The extraordinarily well-preserved fossils may give scientists insight as to why the dinosaurs went extinct while other species survived.

(CN) — Researchers have determined that the asteroid that killed most of the dinosaurs occurred during the springtime.

In a study published Wednesday in the journal Nature, scientists explain how they used powerful X-ray scans and carbon isotope records to examine the fossilized bones of fishes that died less than an hour after the asteroid’s impact. The international team of scientists studied fossilized paddlefishes and sturgeons from a site in North Dakota called Tanis. The fishes were extraordinarily well-preserved, with the soft tissue of some preserved along with the bones. The fossils proved key to helping researchers determine the season when the asteroid struck.

“These bones registered seasonal growth very much like trees do,” said Sophie Sanchez, one of the study’s authors and a lecturer at Sweden’s Uppsala University, in a statement. 

Comparable to how a tree’s rings can indicate its age and history, the bones indicated at what point in the fishes’ lives they died. The fossils showed the fishes had not yet reached their peak bone density at the time of their death.

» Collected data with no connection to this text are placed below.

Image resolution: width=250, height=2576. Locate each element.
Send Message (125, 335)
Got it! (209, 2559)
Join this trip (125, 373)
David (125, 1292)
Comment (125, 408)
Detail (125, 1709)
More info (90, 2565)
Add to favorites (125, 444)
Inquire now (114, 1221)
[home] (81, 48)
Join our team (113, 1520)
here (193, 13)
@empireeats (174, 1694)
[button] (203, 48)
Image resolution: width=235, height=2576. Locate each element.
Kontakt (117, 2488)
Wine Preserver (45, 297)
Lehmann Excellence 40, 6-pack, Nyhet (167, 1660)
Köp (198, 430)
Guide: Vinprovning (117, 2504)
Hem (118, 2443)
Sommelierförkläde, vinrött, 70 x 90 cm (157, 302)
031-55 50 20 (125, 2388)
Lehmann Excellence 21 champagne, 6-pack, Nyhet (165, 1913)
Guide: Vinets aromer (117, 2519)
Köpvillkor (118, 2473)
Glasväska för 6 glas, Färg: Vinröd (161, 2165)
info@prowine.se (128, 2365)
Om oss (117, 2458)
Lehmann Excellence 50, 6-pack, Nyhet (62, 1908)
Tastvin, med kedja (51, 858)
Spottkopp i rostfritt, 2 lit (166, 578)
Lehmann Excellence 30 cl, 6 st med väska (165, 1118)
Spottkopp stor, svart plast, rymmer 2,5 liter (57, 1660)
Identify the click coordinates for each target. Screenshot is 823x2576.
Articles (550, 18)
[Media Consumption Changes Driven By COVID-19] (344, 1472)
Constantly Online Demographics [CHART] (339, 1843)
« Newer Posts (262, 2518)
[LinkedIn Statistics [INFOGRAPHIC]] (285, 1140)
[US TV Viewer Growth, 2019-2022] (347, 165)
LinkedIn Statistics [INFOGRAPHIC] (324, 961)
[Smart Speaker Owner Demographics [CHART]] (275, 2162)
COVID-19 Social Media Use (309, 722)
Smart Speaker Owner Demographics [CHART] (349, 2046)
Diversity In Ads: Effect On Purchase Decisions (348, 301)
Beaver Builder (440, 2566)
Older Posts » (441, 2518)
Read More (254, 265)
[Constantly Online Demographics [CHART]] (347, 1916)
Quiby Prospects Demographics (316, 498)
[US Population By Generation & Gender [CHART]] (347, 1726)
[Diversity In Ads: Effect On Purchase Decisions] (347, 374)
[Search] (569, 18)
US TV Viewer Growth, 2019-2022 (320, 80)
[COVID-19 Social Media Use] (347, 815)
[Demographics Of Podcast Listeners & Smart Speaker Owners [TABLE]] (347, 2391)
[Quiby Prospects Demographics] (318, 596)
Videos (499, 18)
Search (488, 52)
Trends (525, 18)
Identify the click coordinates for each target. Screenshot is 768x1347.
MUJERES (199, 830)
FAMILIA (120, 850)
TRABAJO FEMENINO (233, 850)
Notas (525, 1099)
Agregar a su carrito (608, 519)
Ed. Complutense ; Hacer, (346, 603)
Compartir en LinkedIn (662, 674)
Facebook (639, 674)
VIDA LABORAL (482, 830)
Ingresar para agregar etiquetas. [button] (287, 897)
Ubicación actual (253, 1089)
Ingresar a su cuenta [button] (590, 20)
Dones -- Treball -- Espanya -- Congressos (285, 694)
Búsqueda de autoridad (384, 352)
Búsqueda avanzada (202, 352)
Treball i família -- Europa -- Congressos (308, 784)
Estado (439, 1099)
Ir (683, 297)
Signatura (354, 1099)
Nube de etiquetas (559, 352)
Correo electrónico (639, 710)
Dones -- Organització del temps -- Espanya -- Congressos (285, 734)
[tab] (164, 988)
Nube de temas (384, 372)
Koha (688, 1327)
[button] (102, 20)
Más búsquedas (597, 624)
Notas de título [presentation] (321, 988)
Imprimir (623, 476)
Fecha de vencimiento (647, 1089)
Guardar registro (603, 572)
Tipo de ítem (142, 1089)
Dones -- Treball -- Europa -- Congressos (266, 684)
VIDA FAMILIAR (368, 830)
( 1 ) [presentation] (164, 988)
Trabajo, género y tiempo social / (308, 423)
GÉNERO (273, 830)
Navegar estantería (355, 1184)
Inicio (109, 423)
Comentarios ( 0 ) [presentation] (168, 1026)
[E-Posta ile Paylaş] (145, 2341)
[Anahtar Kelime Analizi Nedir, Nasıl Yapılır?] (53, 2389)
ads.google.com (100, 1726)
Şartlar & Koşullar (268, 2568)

Once the meteorite hit the planet’s surface, massive standing waves surged through bodies of water. Spherules — the remnants of the shattered asteroid — showered down from the sky. The fishes were buried alive in the massive amount of sediment and the spherules remained lodged in their gills approximately 65 million years later.

The carbon isotope analysis revealed that one of the study’s paddlefish ate different prey depending on the season, with zooplankton making up much of its diet throughout the spring and summer. The consumption of zooplankton would bolster the fish’s skeleton with a particular carbon isotope, giving scientists a metric to track how long the fish had been feasted on the zooplankton before it died.

“The carbon isotope signal across the growth record of the unfortunate paddlefish confirms that the feeding season had not yet climaxed — death came in spring,” said Melanie During, the study’s lead author from Uppsala University, in a statement.

The mass extinction that closed out the Mesozoic Era marked the end of a plethora of species, including the non-avian dinosaurs, pterosaurs, certain marine mollusks and many marine reptiles. But the researchers hope their work will aid scientists in answering why species including many mammals, birds, crocodiles and turtles survived.

According to a statement accompanying the research, the study’s finding that the extinction likely “abruptly started during northern-hemisphere spring” suggests that the asteroid struck when many of the organisms in the Northern Hemisphere were at the onset of their reproduction cycles. Organisms in the Southern Hemisphere preparing for winter may have been more protected from total extinction.

“This crucial finding will help to uncover why most of the dinosaurs died out while birds and early mammals managed to evade extinction,” said During.